Era uma atualização do grande sucesso "Love Story" (1970), só que com tintas mais leves –e ajudou Gere a manter seu poder de fogo em Hollywood. Em "Infidelidade" (2002), seu posto de galã cobiçado começa a tomar outro lugar: em vez de sedutor, ele é agora o marido traído, deixado de lado por um rapaz bem mais jovem.
Desconfio que esse príncipe encantado que fez a fama de Gere no passado não teria muito lugar hoje. Num mundo mais feminista, é difícil manter a fábula (ou melhor, a mentira) do homem perfeito. Mas Gere sobreviveu porque sempre foi mais do que um rostinho bonito. Procurou trabalhar com alguns dos maiores cineastas do mundo –além de Malick, houve ainda Akira Kurosawa ('Rapsódia em Agosto'), Francis Ford Coppola ('Cotton Club') e Robert Altman ('Dr. T e as Mulheres').
Apaixonado pelo budismo desde muito jovem, ele defende há décadas a emancipação política do Tibete em relação à China –em 1993, chegou a ser vetado como apresentador no Oscar depois que fez um discurso ao vivo contra a potência comunista. O próprio ator já declarou que esse ranço da Academia, que odeia protestos de improviso, pode explicar por que ele nunca recebeu uma indicação ao prêmio.
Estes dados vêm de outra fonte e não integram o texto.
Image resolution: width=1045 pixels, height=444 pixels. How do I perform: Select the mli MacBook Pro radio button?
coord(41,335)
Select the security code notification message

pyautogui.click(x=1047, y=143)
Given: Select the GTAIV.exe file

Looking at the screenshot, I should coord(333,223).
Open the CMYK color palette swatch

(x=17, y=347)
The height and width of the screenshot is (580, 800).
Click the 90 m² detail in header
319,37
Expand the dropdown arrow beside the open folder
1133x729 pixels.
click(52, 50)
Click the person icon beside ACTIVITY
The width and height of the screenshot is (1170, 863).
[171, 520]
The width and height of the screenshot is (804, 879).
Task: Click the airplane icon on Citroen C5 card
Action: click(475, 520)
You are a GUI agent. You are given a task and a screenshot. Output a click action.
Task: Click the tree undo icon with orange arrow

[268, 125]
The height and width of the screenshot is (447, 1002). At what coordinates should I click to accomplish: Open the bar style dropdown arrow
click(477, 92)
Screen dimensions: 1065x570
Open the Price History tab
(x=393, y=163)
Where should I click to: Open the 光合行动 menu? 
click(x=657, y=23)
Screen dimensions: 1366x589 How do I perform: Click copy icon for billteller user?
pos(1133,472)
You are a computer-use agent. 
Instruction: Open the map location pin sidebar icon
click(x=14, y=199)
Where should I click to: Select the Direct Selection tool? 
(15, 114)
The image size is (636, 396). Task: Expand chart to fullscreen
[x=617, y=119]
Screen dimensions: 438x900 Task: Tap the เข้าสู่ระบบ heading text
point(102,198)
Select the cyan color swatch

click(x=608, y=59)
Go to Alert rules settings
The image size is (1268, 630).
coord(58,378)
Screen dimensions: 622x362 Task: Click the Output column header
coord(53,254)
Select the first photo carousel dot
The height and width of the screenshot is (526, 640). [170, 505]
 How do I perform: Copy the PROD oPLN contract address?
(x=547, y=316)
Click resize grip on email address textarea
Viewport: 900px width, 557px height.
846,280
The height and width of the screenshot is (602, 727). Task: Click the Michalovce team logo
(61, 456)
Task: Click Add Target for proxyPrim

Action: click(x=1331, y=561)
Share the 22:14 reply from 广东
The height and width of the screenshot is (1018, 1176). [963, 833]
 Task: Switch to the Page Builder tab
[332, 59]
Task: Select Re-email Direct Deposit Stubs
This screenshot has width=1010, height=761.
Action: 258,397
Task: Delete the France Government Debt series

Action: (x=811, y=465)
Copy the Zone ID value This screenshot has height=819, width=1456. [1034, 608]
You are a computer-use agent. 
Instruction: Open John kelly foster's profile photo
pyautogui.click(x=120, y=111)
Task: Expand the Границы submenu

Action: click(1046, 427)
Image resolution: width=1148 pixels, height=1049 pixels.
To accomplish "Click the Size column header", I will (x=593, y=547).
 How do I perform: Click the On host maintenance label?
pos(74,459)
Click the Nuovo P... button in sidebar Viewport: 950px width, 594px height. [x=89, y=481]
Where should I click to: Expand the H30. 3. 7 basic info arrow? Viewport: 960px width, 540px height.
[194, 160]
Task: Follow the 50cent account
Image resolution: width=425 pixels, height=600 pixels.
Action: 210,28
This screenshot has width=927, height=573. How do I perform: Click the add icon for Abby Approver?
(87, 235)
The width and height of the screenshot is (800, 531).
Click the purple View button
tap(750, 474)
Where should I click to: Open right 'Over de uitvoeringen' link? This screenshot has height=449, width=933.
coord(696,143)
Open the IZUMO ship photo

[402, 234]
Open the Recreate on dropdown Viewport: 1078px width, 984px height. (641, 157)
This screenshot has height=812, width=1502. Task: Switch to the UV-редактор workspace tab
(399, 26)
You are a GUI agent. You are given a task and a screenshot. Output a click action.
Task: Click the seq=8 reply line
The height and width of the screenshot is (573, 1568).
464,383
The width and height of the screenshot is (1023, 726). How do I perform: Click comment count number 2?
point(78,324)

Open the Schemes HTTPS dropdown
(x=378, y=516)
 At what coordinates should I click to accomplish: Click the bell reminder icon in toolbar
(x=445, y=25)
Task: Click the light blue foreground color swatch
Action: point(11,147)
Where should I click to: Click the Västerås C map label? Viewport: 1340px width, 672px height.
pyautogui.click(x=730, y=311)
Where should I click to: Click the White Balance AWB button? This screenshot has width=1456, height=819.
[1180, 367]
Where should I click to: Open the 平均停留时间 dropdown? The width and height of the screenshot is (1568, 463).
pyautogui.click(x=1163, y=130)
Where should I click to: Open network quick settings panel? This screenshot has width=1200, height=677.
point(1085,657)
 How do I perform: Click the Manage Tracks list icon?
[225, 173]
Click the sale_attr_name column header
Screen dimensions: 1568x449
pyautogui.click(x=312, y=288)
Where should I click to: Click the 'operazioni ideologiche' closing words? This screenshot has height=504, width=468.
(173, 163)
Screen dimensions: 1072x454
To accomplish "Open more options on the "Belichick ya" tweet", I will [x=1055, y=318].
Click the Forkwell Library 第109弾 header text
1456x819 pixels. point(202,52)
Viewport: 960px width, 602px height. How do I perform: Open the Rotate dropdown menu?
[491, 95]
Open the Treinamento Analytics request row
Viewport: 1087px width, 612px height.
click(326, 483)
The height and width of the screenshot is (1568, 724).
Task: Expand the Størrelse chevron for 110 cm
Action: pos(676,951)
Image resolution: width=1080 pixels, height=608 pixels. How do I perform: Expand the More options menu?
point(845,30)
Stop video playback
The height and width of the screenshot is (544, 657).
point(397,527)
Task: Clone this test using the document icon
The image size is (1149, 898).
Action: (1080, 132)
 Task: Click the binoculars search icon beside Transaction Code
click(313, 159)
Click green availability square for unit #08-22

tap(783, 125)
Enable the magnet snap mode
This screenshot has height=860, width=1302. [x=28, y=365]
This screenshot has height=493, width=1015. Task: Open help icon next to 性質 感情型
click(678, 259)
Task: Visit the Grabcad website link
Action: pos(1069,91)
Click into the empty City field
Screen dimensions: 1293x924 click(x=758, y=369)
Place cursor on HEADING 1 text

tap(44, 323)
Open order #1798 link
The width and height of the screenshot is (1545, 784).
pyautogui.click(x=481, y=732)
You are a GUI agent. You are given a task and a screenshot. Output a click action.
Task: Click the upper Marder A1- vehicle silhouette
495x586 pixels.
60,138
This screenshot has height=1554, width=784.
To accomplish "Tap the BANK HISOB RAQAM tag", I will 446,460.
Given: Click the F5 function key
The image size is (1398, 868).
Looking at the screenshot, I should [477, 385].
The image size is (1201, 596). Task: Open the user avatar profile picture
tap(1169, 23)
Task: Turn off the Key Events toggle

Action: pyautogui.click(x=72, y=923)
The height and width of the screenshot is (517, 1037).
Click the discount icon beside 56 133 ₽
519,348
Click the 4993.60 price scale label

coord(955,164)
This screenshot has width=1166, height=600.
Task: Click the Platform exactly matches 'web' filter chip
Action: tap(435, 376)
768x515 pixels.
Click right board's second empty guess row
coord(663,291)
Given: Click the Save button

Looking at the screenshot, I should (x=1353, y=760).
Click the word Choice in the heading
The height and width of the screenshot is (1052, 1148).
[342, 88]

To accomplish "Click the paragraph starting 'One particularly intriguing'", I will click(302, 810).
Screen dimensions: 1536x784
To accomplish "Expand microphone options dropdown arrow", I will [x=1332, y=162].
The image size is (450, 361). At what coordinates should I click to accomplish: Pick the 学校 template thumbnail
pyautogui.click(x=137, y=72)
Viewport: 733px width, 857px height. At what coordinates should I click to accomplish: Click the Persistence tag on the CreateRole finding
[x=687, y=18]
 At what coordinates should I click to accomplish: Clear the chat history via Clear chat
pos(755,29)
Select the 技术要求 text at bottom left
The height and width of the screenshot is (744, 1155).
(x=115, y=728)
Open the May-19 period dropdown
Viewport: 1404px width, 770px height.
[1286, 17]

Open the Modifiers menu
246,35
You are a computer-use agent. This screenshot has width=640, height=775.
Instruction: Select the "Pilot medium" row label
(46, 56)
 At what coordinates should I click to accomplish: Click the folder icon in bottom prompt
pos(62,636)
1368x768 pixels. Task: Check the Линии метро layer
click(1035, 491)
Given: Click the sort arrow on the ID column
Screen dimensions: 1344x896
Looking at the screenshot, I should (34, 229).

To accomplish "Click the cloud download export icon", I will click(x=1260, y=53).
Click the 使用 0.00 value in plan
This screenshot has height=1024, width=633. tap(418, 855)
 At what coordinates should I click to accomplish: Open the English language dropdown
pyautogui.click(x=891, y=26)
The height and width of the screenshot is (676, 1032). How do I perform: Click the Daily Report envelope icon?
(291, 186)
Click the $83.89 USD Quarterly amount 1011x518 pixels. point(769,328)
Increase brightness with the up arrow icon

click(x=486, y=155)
Só isso para explicar como ele não apareceu nem entre as 13 indicações do musical "Chicago" em 2003. Sua performance como Billy Flynn, o advogado cínico e irônico que defende as assassinas do submundo da cidade, é considerada uma das melhores de sua carreira.
Não importa. Com ou sem Oscar, Gere chega aos 75 longe de se aposentar. Mais de 40 anos depois de "Gigolô Americano", ele reencontrou o diretor Paul Schrader para viver um desertor da Guerra do Vietnã em "Oh, Canadá", lançado no último Festival de Cannes; e estrelou o drama "Longing" (Em Luto) como um milionário que descobre que teve um filho só depois que o rapaz morre num acidente (os dois filmes ainda estão inéditos no Brasil). E o charme segue lá, intacto. Uma longevidade invejável em tempos tão descartáveis.